The multifunctional Ca²⁺ and calmodulin-dependent protein kinase II (CaMKII) is important for regulating L-type Ca²⁺ current (I _Ca) and cytoplasmic Ca²⁺ (Ca²⁺_i) uptake and release from the sarcoplasmic reticulum (SR), key elements of the 'Ca²⁺-induced Ca²⁺ release' (CICR) mechanism. However, the effects of chronic CaMKII inhibition on Ca²⁺_i responses during CICR are unknown. We hypothesized that chronic CaMKII inhibition significantly affects CICR in ventricular myocytes.

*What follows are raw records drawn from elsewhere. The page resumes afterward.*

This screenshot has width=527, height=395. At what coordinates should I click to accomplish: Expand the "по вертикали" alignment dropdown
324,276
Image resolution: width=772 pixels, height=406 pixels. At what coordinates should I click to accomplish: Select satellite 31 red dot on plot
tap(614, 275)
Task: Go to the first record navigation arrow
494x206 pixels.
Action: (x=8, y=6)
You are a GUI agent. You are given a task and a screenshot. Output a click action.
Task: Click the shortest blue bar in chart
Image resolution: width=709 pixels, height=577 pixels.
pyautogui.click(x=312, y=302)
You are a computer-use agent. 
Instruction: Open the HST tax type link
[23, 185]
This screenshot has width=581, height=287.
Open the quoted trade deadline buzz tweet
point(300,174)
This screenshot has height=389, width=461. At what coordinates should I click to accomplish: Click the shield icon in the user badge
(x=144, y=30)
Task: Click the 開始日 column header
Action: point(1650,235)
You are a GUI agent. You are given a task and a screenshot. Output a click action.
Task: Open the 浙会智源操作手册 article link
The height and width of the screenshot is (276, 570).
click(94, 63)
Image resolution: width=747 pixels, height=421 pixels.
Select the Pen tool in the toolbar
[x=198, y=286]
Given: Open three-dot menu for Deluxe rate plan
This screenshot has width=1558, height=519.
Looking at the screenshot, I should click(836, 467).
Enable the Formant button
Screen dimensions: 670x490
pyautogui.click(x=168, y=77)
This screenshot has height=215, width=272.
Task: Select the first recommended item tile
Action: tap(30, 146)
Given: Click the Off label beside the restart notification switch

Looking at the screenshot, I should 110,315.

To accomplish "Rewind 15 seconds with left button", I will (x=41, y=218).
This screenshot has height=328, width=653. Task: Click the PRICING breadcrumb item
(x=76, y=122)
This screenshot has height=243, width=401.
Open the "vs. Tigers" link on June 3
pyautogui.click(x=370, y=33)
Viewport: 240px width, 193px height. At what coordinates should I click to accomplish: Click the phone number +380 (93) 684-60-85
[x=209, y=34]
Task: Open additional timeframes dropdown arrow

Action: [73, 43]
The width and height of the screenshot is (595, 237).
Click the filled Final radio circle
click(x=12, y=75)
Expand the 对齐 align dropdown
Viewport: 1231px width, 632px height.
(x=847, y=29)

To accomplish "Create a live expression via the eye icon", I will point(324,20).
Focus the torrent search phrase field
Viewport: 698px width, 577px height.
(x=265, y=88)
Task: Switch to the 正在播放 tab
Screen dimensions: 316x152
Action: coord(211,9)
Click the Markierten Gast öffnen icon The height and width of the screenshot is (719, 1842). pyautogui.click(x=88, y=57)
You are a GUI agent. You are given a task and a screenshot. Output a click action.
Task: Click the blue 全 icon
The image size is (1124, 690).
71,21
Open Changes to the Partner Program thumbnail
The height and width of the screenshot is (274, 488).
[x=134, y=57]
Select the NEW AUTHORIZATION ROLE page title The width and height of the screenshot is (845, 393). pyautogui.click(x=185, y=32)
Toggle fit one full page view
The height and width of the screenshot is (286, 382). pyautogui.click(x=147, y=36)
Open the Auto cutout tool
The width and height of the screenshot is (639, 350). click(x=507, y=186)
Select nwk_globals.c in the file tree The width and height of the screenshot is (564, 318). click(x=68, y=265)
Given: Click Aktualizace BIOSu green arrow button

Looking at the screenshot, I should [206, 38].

We studied CICR by simultaneously measuring Ca²⁺_i transients and I _Ca in voltage-clamped ventricular myocytes isolated from a recently developed genetic mouse model of cardiac CaMKII inhibition. These measurements were repeated in ventricular myocytes from novel mice with cardiac CaMKII inhibition lacking phospholamban (PLN), a known CaMKII substrate and a negative regulator of Ca²⁺_i uptake into the SR Ca²⁺ store. CaMKII inhibition eliminated a pattern of I_Ca increases called facilitation and significantly reduced beat-to-beat and cell-to-cell variability of peak Ca²⁺_i transients in ventricular myocytes with PLN. PLN ablation eliminated I_Ca facilitation even in the absence of CaMKII inhibition and the effects of CaMKII inhibition to reduce SR Ca²⁺ content and slow SR Ca²⁺ uptake were lost in the absence of PLN. PLN ablation significantly reduced I_Ca beat-to-beat variability in cells with CaMKII inhibition. These findings show that chronic CaMKII inhibition reduces variability of CICR responses in a manner that is partly dependent on the presence of PLN.